__What to do__
For this exercise, repeat exactly the lines below starting at the line holding "Select the Manager row in position table" and ending at the line holding "Given: Click the Cut scissors icon in toolbar", both included, with no extra lines and no pictures.

Pixel coordinate grounding data:

○ ○ ○ ○ ○

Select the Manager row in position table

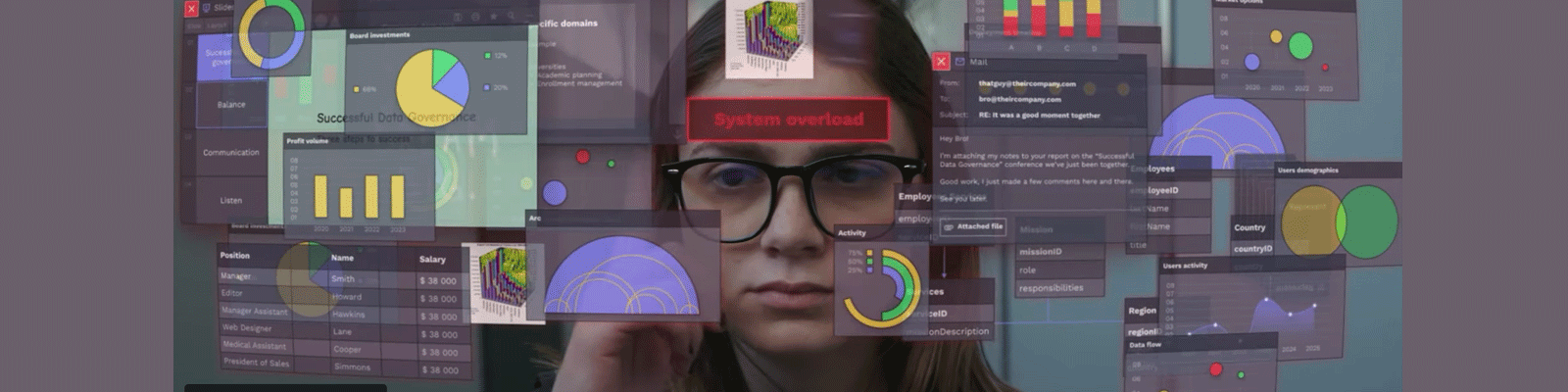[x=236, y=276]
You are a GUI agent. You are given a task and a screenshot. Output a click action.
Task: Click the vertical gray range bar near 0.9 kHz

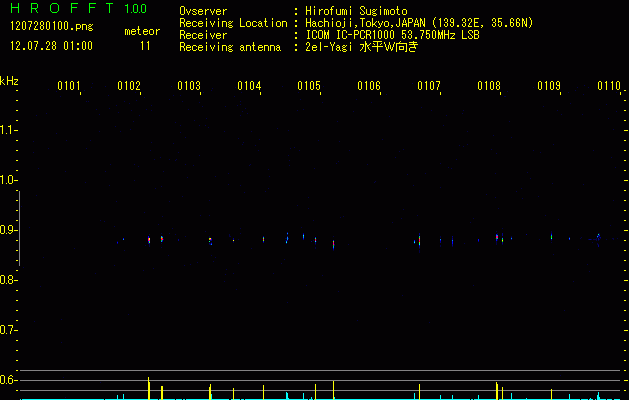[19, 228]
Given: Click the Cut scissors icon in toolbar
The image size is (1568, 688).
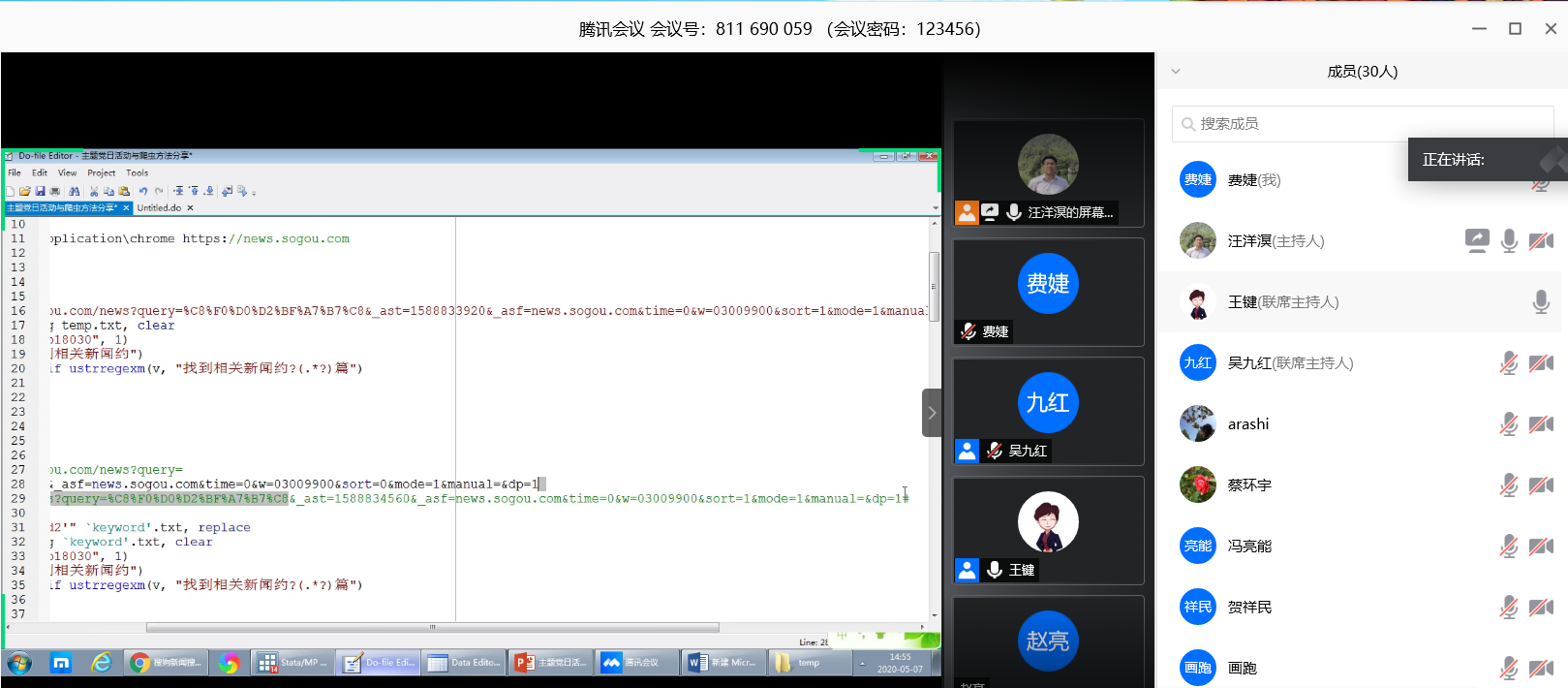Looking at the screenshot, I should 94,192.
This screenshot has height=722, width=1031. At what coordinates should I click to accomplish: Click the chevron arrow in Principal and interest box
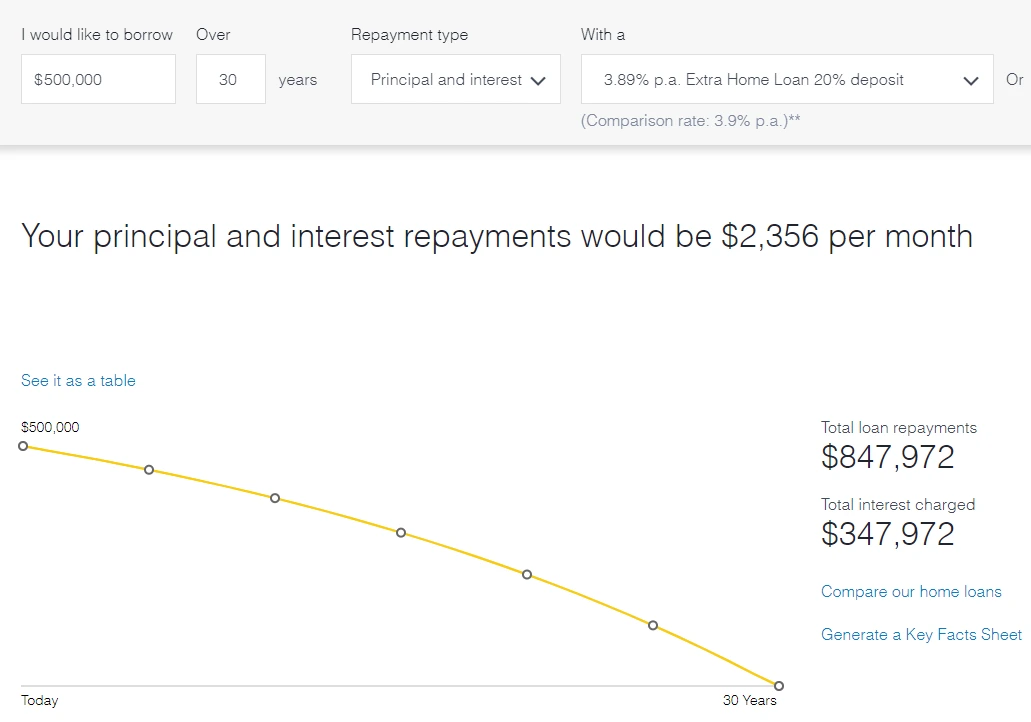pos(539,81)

○ ○ ○ ○ ○

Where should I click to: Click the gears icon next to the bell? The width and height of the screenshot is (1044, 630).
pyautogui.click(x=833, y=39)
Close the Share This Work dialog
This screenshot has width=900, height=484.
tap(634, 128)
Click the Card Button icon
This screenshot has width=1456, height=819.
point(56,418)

○ ○ ○ ○ ○

__Finished task__
Select the Manager row in position table

[x=236, y=276]
You are a GUI agent. You are given a task and a screenshot. Output a click action.
Task: Click the vertical gray range bar near 0.9 kHz

[19, 228]
Given: Click the Cut scissors icon in toolbar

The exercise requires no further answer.